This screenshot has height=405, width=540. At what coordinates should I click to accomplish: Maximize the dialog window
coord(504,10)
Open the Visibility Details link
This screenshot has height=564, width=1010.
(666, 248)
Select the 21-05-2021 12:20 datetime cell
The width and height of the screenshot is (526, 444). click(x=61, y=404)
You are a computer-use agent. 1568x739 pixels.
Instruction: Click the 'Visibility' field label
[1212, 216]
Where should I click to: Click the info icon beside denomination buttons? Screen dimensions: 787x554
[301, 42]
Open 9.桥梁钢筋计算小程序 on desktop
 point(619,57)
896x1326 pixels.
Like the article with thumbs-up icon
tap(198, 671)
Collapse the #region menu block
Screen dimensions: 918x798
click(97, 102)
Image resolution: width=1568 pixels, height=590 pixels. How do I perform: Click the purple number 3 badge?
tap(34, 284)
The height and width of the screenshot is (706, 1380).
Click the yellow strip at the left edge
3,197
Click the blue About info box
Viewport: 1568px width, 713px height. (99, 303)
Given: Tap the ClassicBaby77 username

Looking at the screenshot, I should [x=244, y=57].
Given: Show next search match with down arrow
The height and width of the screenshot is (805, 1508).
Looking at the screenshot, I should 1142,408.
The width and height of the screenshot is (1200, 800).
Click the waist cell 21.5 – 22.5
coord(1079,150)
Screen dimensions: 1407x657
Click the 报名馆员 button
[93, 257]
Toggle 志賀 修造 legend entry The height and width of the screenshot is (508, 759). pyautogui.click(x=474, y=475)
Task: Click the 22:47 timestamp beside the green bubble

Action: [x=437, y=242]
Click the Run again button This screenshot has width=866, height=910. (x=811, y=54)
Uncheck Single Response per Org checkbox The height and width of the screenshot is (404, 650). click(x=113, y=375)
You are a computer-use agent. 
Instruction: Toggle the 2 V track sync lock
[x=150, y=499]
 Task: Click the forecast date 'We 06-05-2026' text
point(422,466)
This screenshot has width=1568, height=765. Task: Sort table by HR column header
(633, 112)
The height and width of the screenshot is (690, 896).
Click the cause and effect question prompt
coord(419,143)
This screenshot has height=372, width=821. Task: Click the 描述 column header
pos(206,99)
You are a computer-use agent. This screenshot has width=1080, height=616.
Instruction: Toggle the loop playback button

TASK INSTRUCTIONS -
Each of the entries above needs to be given again exactly.

THE COMPLETED TASK -
This screenshot has height=405, width=540. At what coordinates should I click to accomplish: Maximize the dialog window
coord(504,10)
Open the Visibility Details link
This screenshot has height=564, width=1010.
(666, 248)
Select the 21-05-2021 12:20 datetime cell
The width and height of the screenshot is (526, 444). click(x=61, y=404)
You are a computer-use agent. 1568x739 pixels.
Instruction: Click the 'Visibility' field label
[1212, 216]
Where should I click to: Click the info icon beside denomination buttons? Screen dimensions: 787x554
[301, 42]
Open 9.桥梁钢筋计算小程序 on desktop
 point(619,57)
896x1326 pixels.
Like the article with thumbs-up icon
tap(198, 671)
Collapse the #region menu block
Screen dimensions: 918x798
click(97, 102)
Image resolution: width=1568 pixels, height=590 pixels. How do I perform: Click the purple number 3 badge?
tap(34, 284)
The height and width of the screenshot is (706, 1380).
Click the yellow strip at the left edge
3,197
Click the blue About info box
Viewport: 1568px width, 713px height. (99, 303)
Given: Tap the ClassicBaby77 username

Looking at the screenshot, I should [x=244, y=57].
Given: Show next search match with down arrow
The height and width of the screenshot is (805, 1508).
Looking at the screenshot, I should 1142,408.
The width and height of the screenshot is (1200, 800).
Click the waist cell 21.5 – 22.5
coord(1079,150)
Screen dimensions: 1407x657
Click the 报名馆员 button
[93, 257]
Toggle 志賀 修造 legend entry The height and width of the screenshot is (508, 759). pyautogui.click(x=474, y=475)
Task: Click the 22:47 timestamp beside the green bubble

Action: [x=437, y=242]
Click the Run again button This screenshot has width=866, height=910. (x=811, y=54)
Uncheck Single Response per Org checkbox The height and width of the screenshot is (404, 650). click(x=113, y=375)
You are a computer-use agent. 
Instruction: Toggle the 2 V track sync lock
[x=150, y=499]
 Task: Click the forecast date 'We 06-05-2026' text
point(422,466)
This screenshot has width=1568, height=765. Task: Sort table by HR column header
(633, 112)
The height and width of the screenshot is (690, 896).
Click the cause and effect question prompt
coord(419,143)
This screenshot has height=372, width=821. Task: Click the 描述 column header
pos(206,99)
You are a computer-use agent. This screenshot has width=1080, height=616.
Instruction: Toggle the loop playback button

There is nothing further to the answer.